#### Source
__________________________________________________

It was a fill-in job. I had a gap between my immediate past - life and work in Western Australia - and my imminent future with Voluntary Service Overseas. So I entered secondary school supply teaching.

Teaching supply agencies advertise in the free magazines for overseas travellers. Local authorities were unable to offer immediate work and I answered an advertisement promising pounds 75 a day working with the 'most professional team of supply teachers'.

I had a pleasant, if cursory, interview in smart offices in north London.

The interviewer assured me of work, gave me pay claim forms, agency rules and codes of behaviour, introduced me to her colleagues and found me a placement.

Once started, supplies phone in for work for the following day from about lunchtime until a job becomes available. If you are 'teaching' during the day, contact is difficult. Longer-term placements may also be found.

My first placement was at a smart sixth-form college in east London.

Seventeen supplies had been booked: I was not on the list. When contacted, the agency said it would pay me for half a day. After I protested it was their foul up they reconsidered and eventually paid in full.

I was told that another school in south London was MLD (mild learning difficulties). On arrival, I discovered it was EBD (emotionally and behaviourally disturbed). I had inadequate experience and was ready to leave.

Prevailed upon to stay, there being no one else, I endured an extraordinary experience: youths literally hanging from the rafters while I gazed on helplessly.

Supply teachers are considered incompetent and inadequate, simply by nature of their tag. In any school, the children look up and see you coming. You know little of the school, system, sanctions, protection, resources, exits, lesson lengths and content - the things that give a 'real' teacher the armoury to survive. A supply is denied professional and personal dignity and a decent day's pay.

It works like this. The agreed rate for a day's supply is pounds 108. In addition, an authority or school employing directly also has extra costs, such as national insurance. The 'real' cost is more than pounds 123 a day.

An agency charges schools a supply day's pay, subtracts the added costs and gives the supply pounds 75. It is a flat rate, whatever the school.

Under-resourced institutions are further disadvantaged under this system.

Schools know nothing of the supply, and she or he little of the system where they are working. Agencies tend to be reluctant to offer information.

With profit the agency's raison d'etre, it pays lip service to the pursuit of quality. My interviewer was amazed I was British. Almost all the other supplies I met were antipodean travellers seeking money on a working holiday.

At one EBD school, half the staff were on long-term sick leave, and the place was run by non-British agency supplies. I found myself 'supporting' a young man who had been in the country for a fortnight and was gaining 'great experience'. At home he is not licensed to do such work.

With no direct contractual obligation, neither party invests. Arriving at the office door of one school, I was curtly told to take an indicated box of stationery and go to room 12. There were not even courtesies, directions or basic information. Elsewhere, doors to classrooms were locked and no keys supplied.

The result is a downward spiral of incompetence and neglect bred by 'getting value for money'. Briefing of supplies is almost non- existent. Frequently, no work is set and available materials are incorrect or inadequate.

Privatisation of supply teaching is a small corner of education provision that is impoverishing the next generation while enriching entrepreneurial types who milk the system, not only of its money but also its soul.

__________________________________________________

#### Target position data
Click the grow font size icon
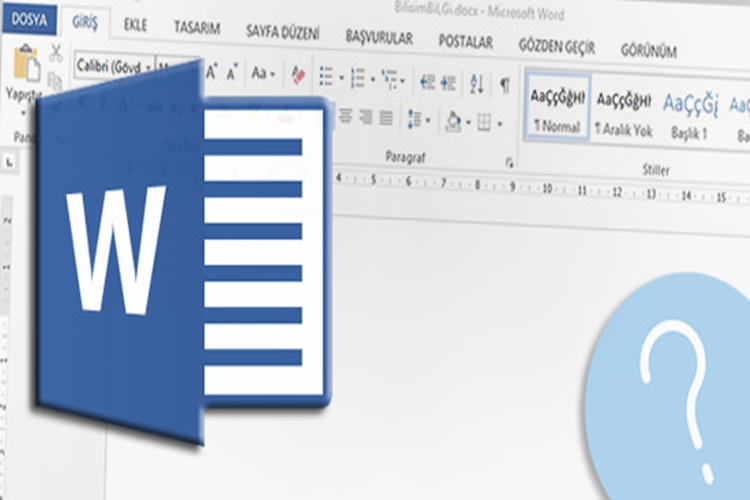The image size is (750, 500). click(x=212, y=72)
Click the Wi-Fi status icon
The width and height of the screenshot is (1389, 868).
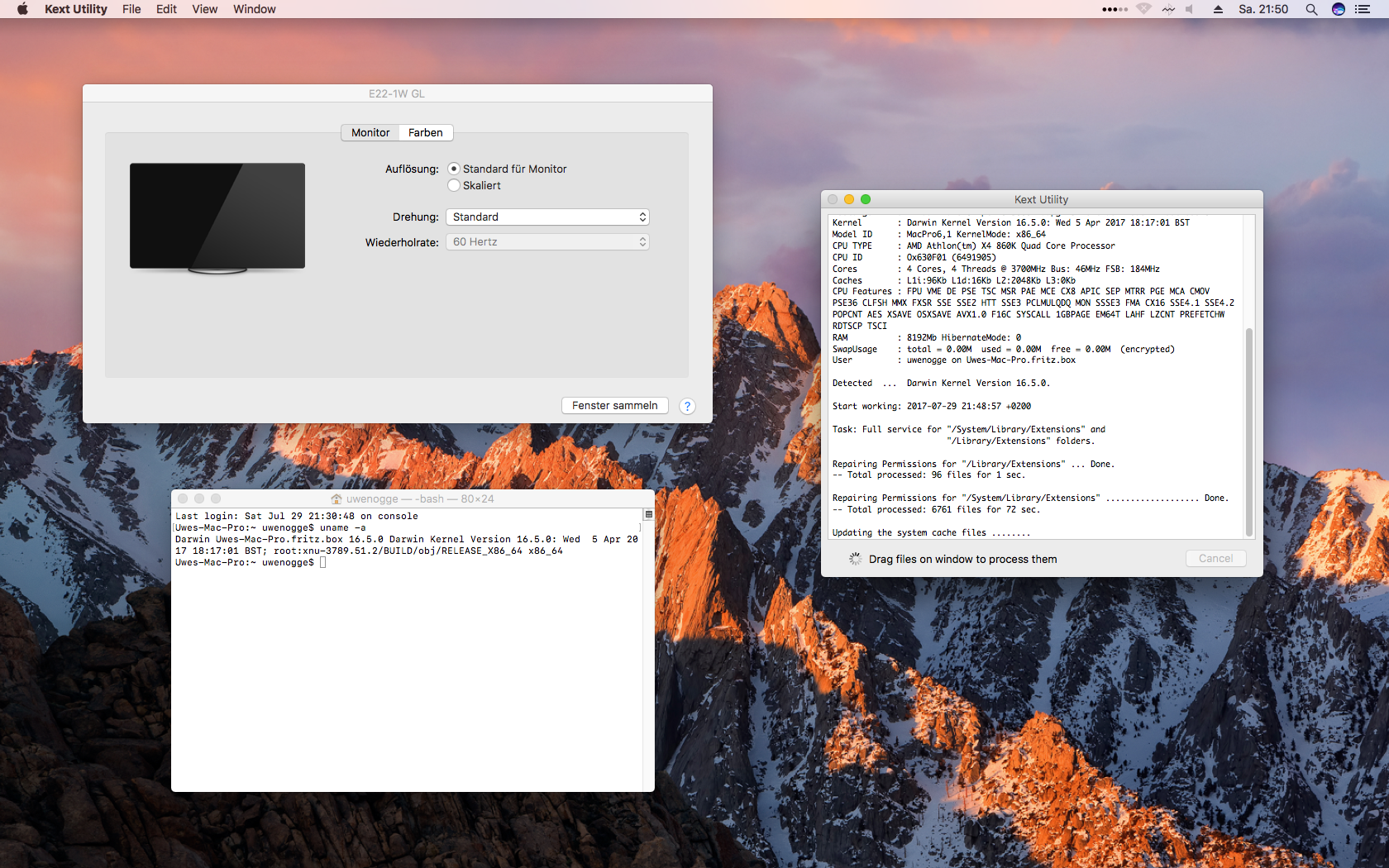[x=1143, y=9]
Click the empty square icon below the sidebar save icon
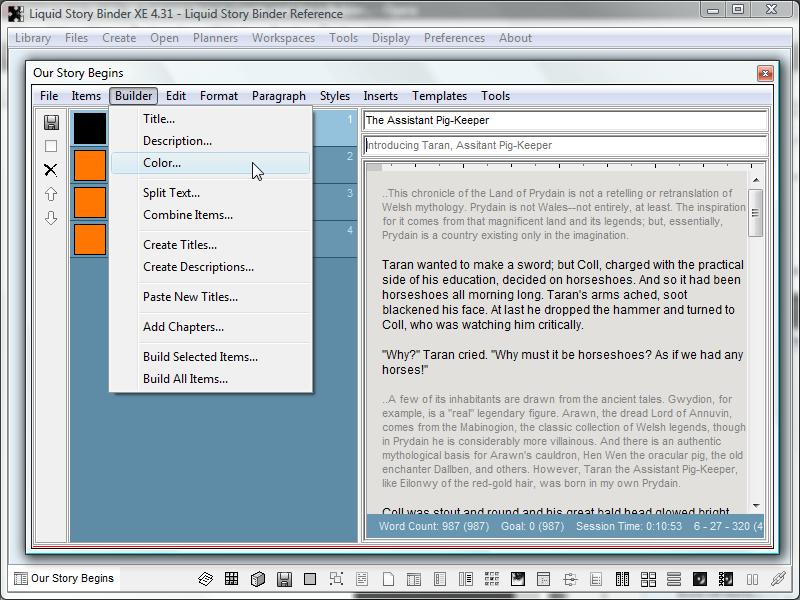Screen dimensions: 800x600 pyautogui.click(x=51, y=146)

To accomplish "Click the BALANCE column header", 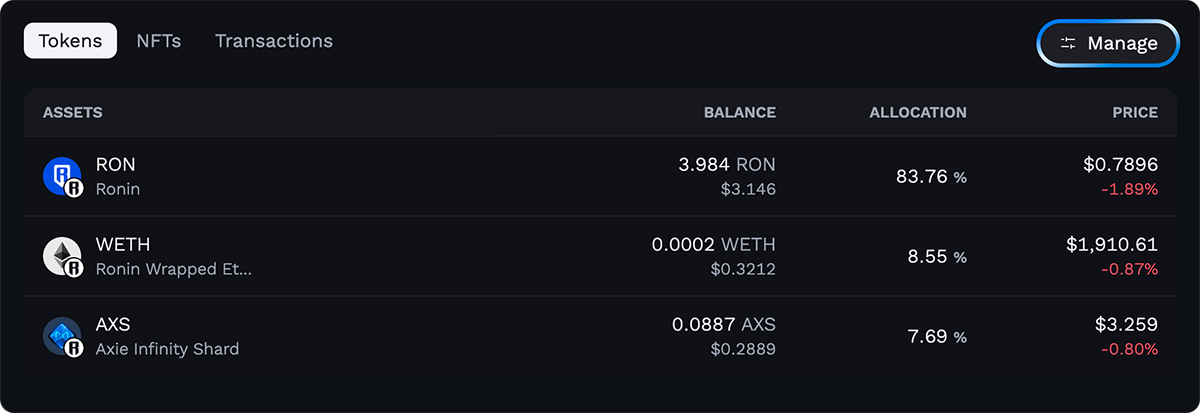I will coord(739,112).
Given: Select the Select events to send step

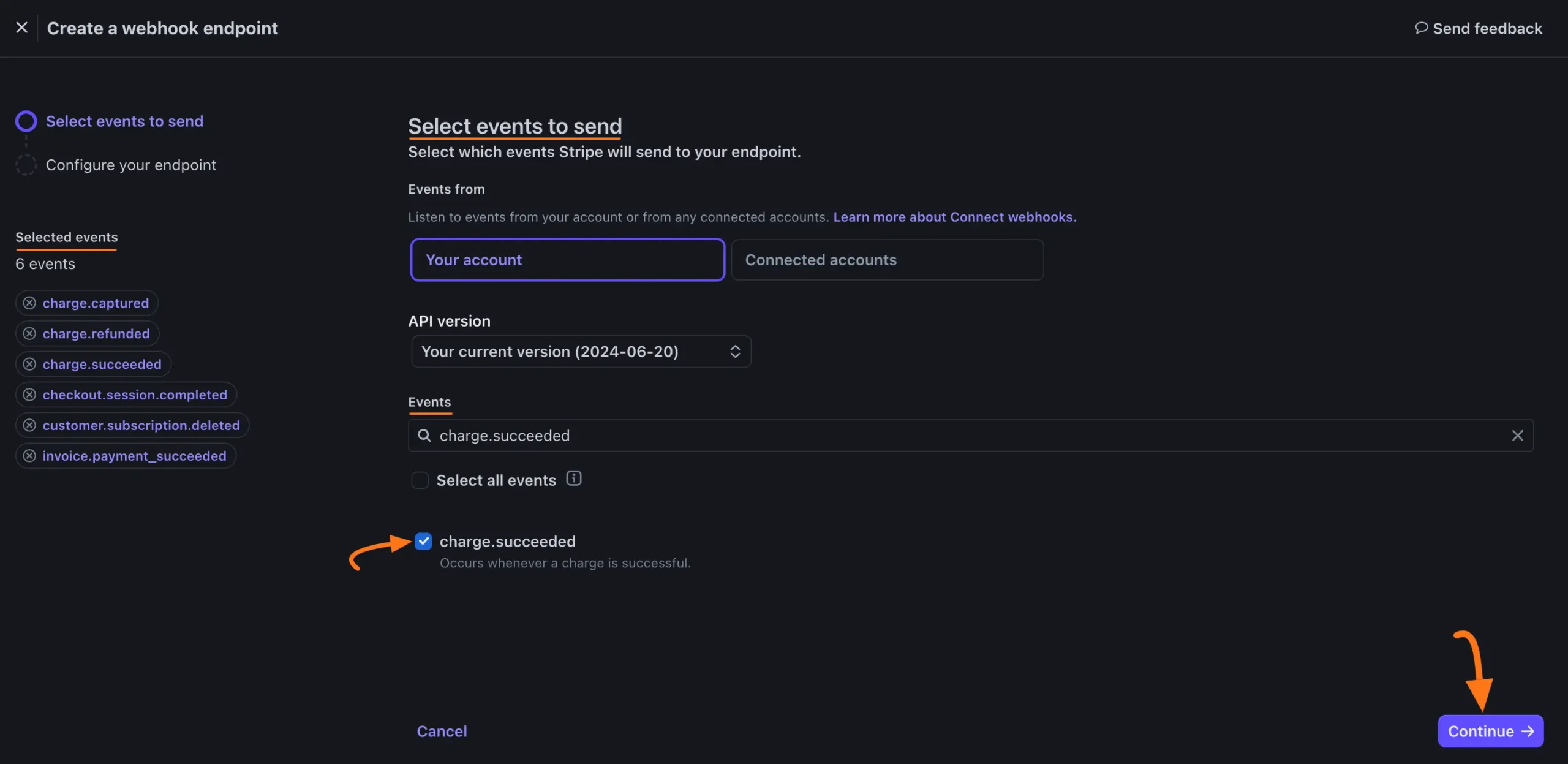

__________________________________________________

#### Challenge
Print the part of the supply-teaching text starting with "It works like" and going on through "to offer information.", word for word.

#### Written response
It works like this. The agreed rate for a day's supply is pounds 108. In addition, an authority or school employing directly also has extra costs, such as national insurance. The 'real' cost is more than pounds 123 a day.

An agency charges schools a supply day's pay, subtracts the added costs and gives the supply pounds 75. It is a flat rate, whatever the school.

Under-resourced institutions are further disadvantaged under this system.

Schools know nothing of the supply, and she or he little of the system where they are working. Agencies tend to be reluctant to offer information.